Tesla aims to calm fears over Model 3 production

Tesla employees are claiming that as much as 40 percent of the parts manufactured by the company are flawed, causing expensive rework and hurting employee morale.

CNBC reports that multiple former and current employees at electric car manufacturer Tesla have alleged that the company is producing a high ratio of flawed parts which has led to costly rework on components. One current Tesla engineer has estimated that as much as 40 percent of car parts manufactured or received at the company’s Fremont factory require rework from staff. This is a huge issue for the company given that Tesla’s reputation as a carmaker relies heavily on the efficiency of their automated production line, which is currently assembling the company’s Model 3 sedan. 400,000 Tesla customers have already pre-ordered Model 3 cars, paying $1,000 refundable fees to do so, yet the company still lags massively behind on the production of the cars.

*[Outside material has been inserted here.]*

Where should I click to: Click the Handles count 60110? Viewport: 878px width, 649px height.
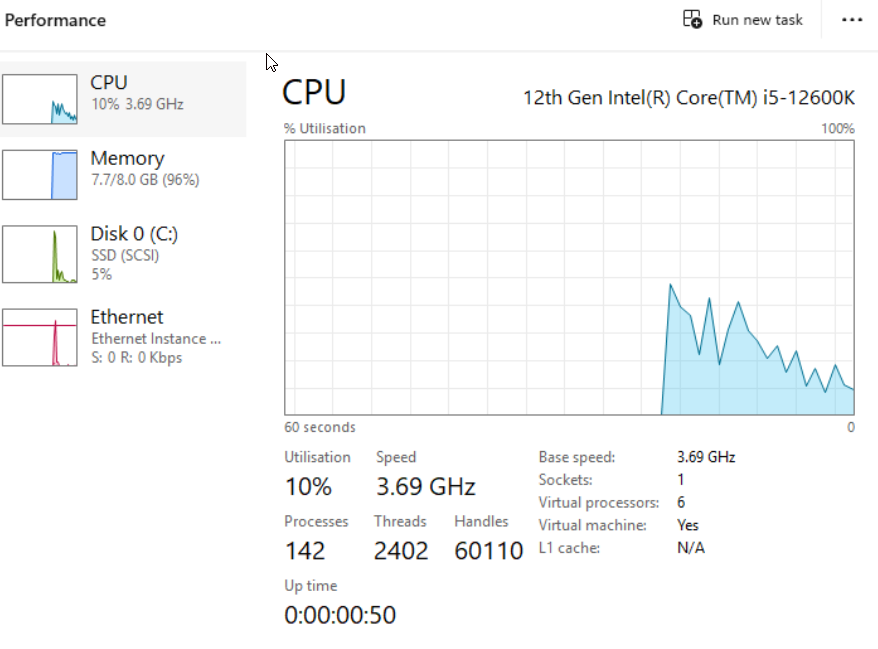[489, 551]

Another employee at Tesla’s Fremont factory stated that defect rate of parts is so high that it’s negatively affecting the factory’s ability to hit production targets, which has led to decreased morale amongst staff. In an attempt to deal with the high number of flawed parts and vehicles, Tesla has brought teams of technicians and engineers from its service centers and remanufacturing lines to work in their Fremont factory. The company has also reportedly begun sending flawed or damaged parts from the Fremont production plant to its remanufacturing facility in Lathrop, California rather than fixing the parts “in-line.”

Tesla has outright denied that their remanufacturing team is reworking parts. A spokesperson stated “Our remanufacturing team does not ‘rework’ cars,” but said that employees may be confusing rework and remanufacturing. Manufacturing specialist Matt Girvan, the founder of MAG Consulting, said: “Even during what is considered ‘launch’ mode, if a company is selling its cars to customers, it should not be experiencing large amounts of rework. This speaks to an internal quality issue that is on a magnitude that is not normal for most car manufacturers.”

Tesla responded to Girvan’s analysis saying:

Remanufacturing is not unique to Tesla, it is something that other manufacturers do too. Remanufacturing involves taking older parts and reconditioning them so they can be used for cars when they eventually come in for service. Rather than making new parts from scratch, this is good for the environment and if done well, is equally good for the customer. Any ‘expert’ claiming there is something unusual about this or that it has something to do with the quality of cars that come off a production line is either very confused or just completely wrong.

Tesla also issued the following statement on the overall quality of their cars:

Our goal is to produce perfect cars for every customer. Therefore, we review every vehicle for even the smallest refinement. We care about even the smallest imperfection like a slight paint gloss texture or a wheel alignment check. We then feed these improvements back to production in a pursuit of perfection. This is reflected in the overall efficiency of the factory, which has improved dramatically. For example, the number of labor hours needed to complete a Model S or Model X vehicle has decreased. Whereas before, it took three shifts with considerable overtime to produce our target annual production of 100,000 Model S and X vehicles, now it can be done with only two shifts and minimal overtime. Nothing speaks to this more than the fact that Tesla has the highest customer satisfaction levels and the highest percentage of customers who say that their next car will be a Tesla in the entire global auto industry.